Information provided START
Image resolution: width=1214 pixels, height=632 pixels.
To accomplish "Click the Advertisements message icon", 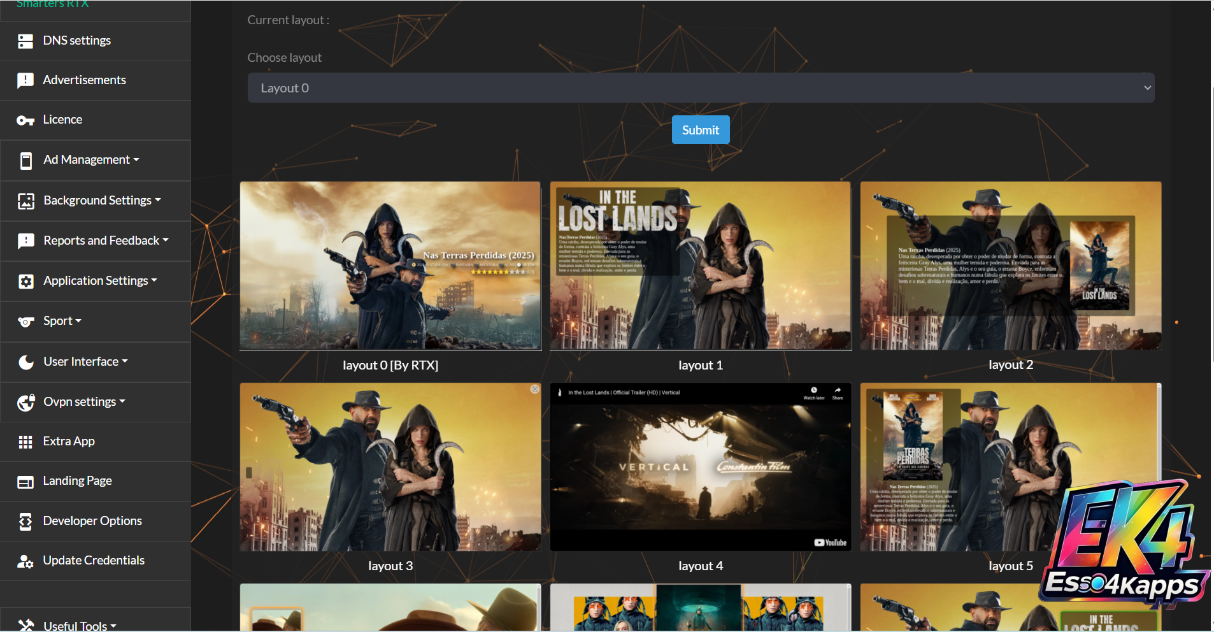I will pyautogui.click(x=25, y=81).
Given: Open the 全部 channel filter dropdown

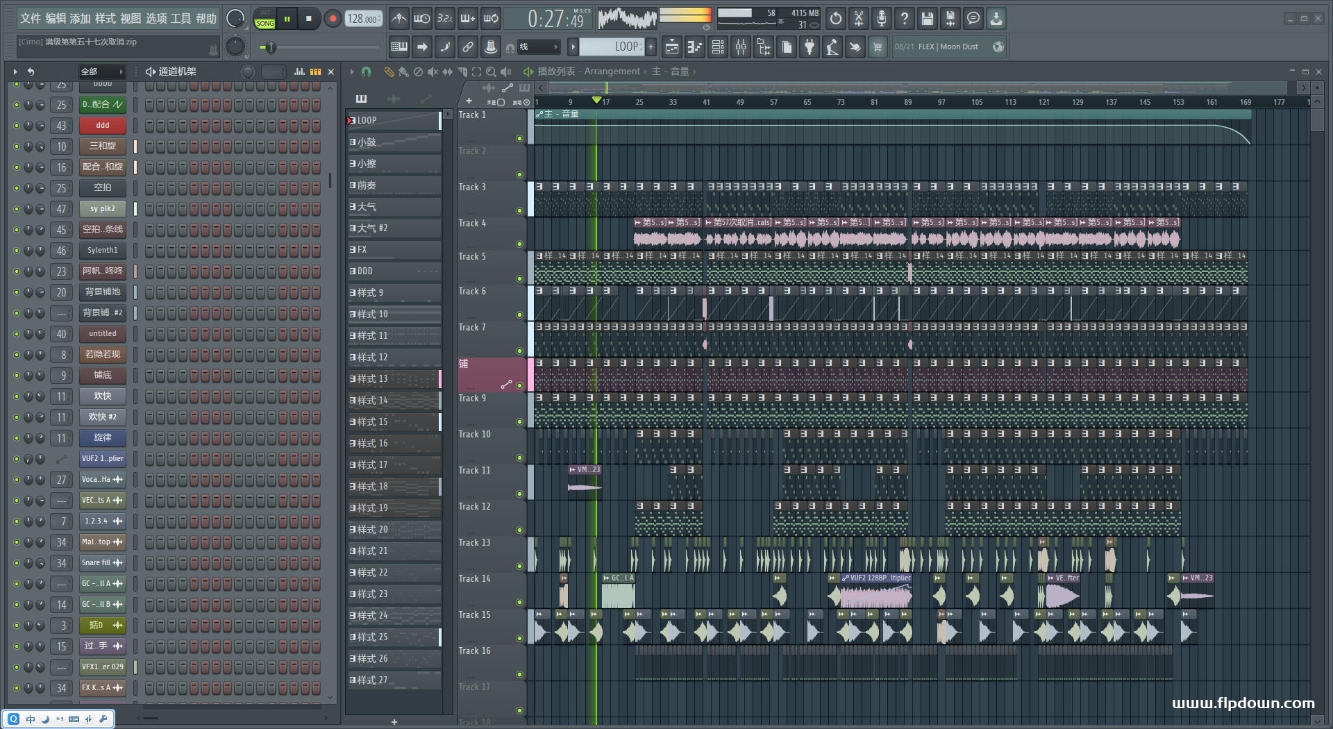Looking at the screenshot, I should point(101,72).
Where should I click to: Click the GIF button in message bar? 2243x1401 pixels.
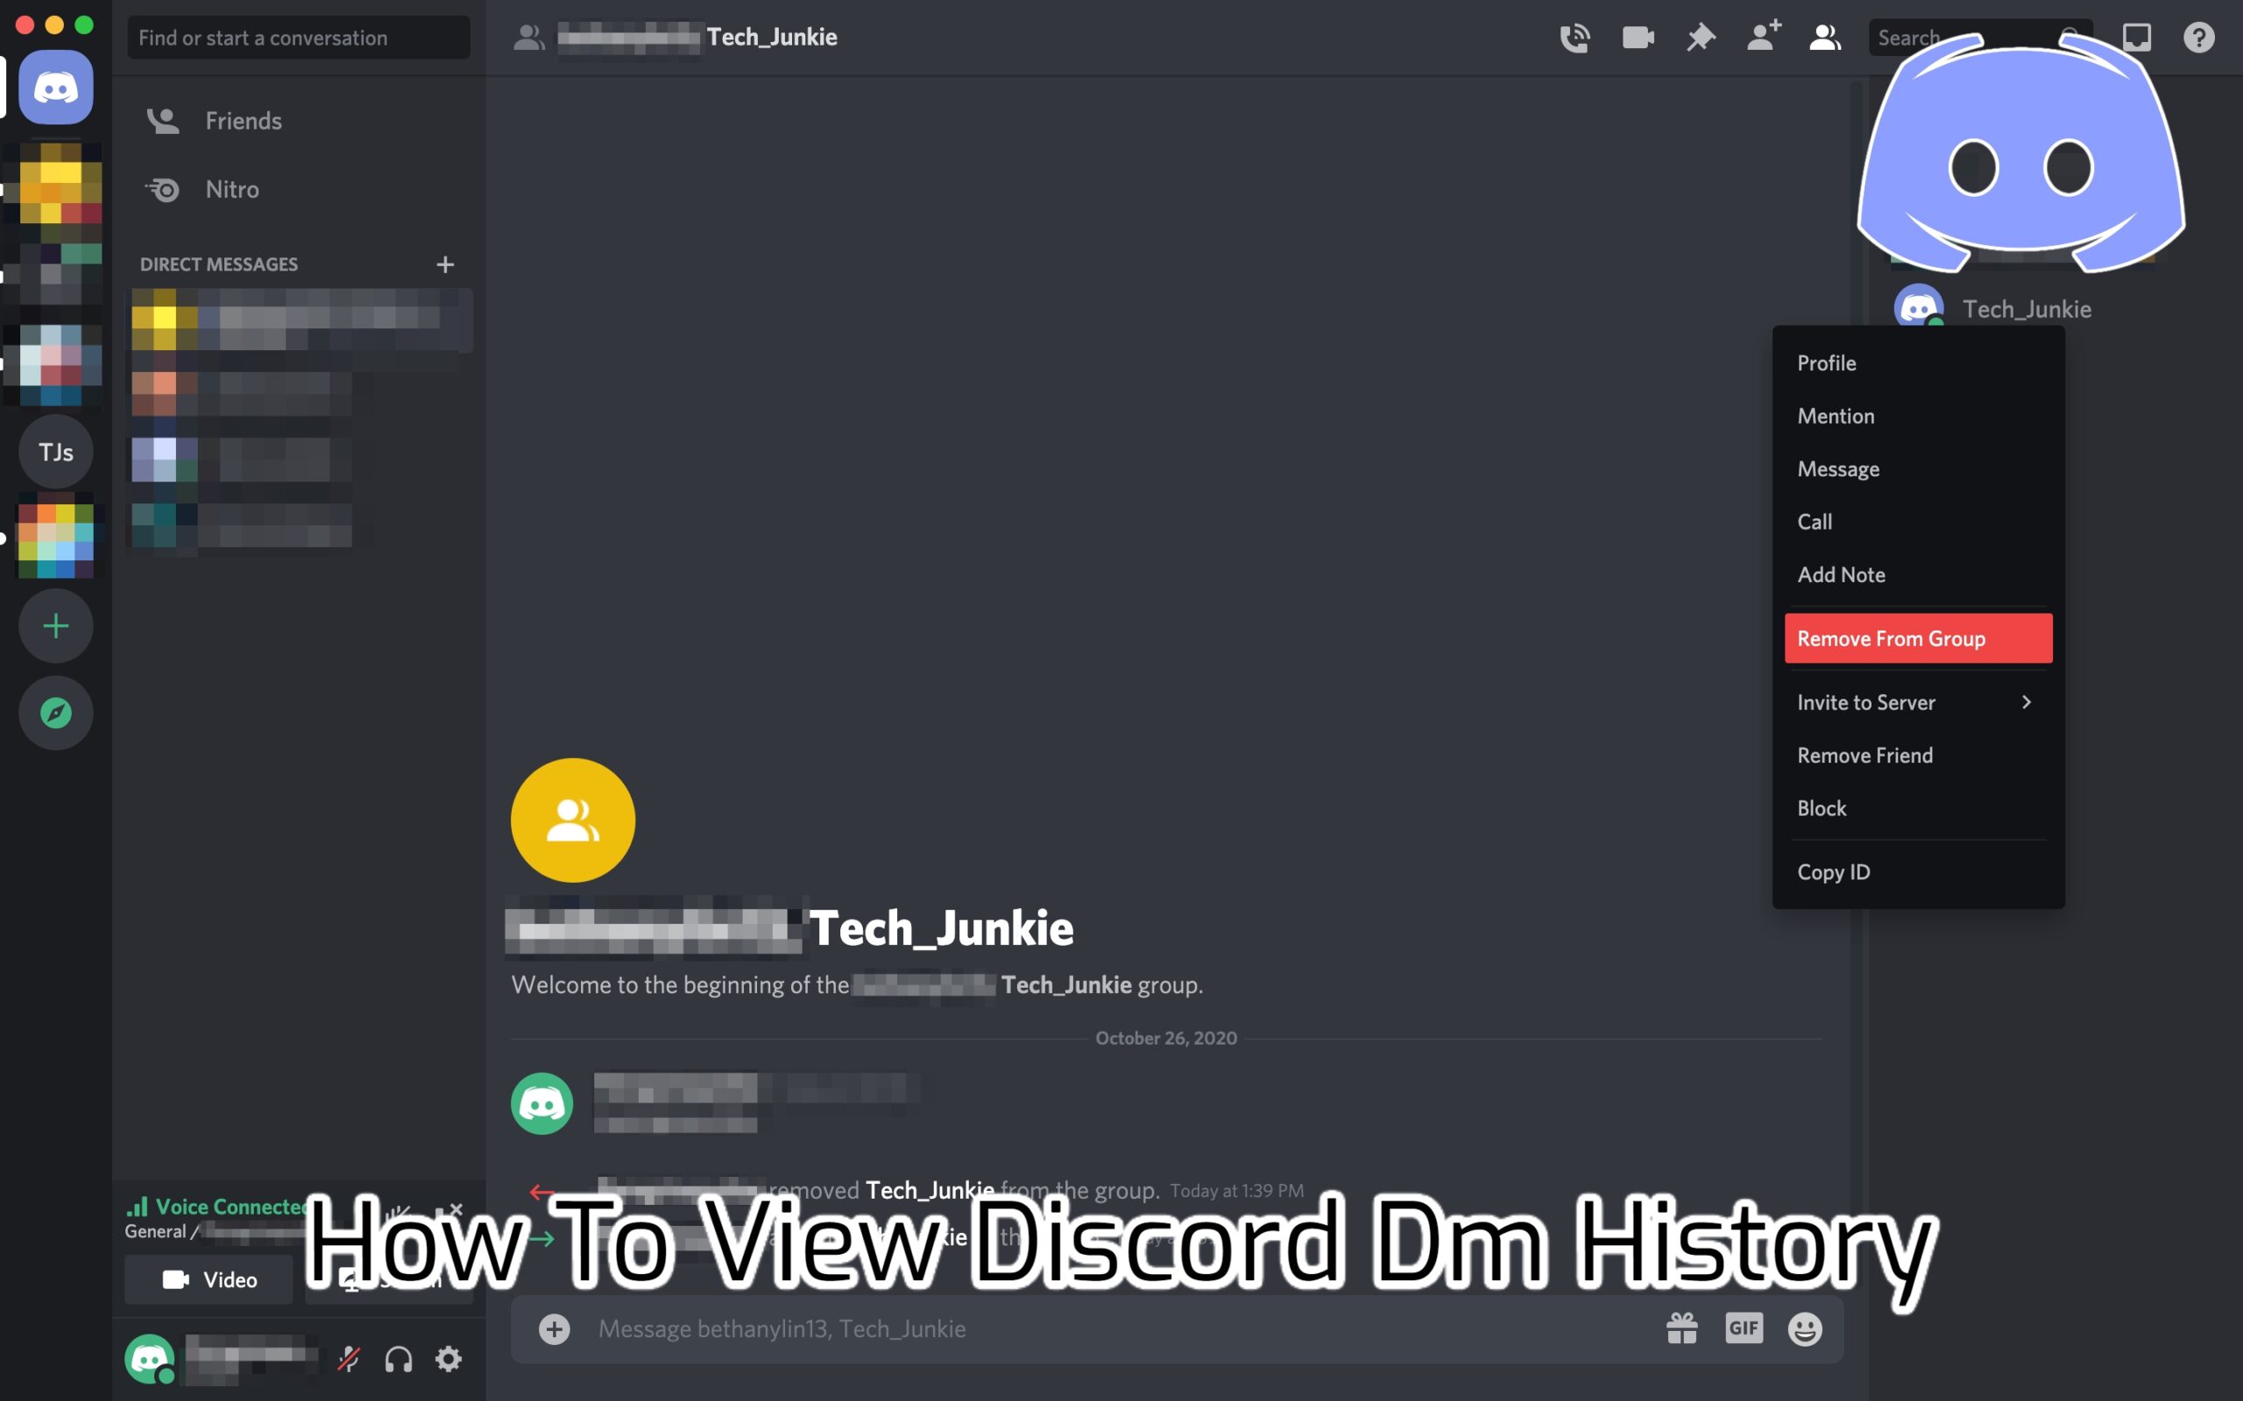point(1742,1329)
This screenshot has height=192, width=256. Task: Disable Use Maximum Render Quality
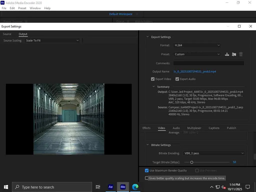147,171
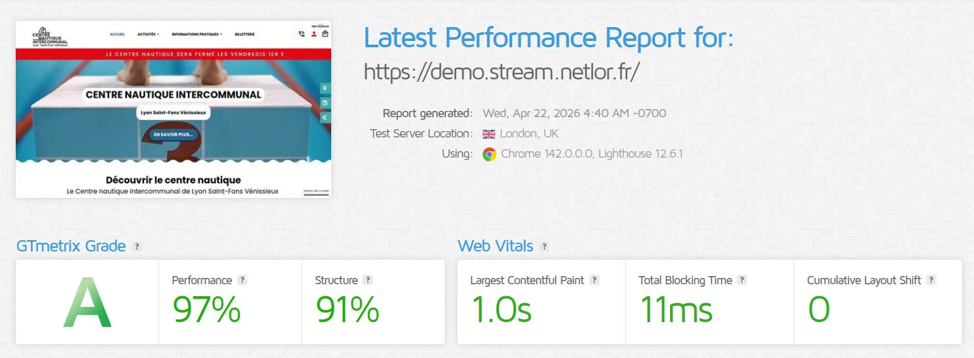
Information provided END
:: Work order ::
Copy exactly the lines from the line that has "Where should I" through the last line of the entries above, inclusive, and no others. Pictures do not go in the copy.

:: Expected output ::
Where should I click to: Click the GIF button in message bar? 2243x1401 pixels.
point(1742,1329)
This screenshot has height=192, width=256. Task: Disable Use Maximum Render Quality
147,171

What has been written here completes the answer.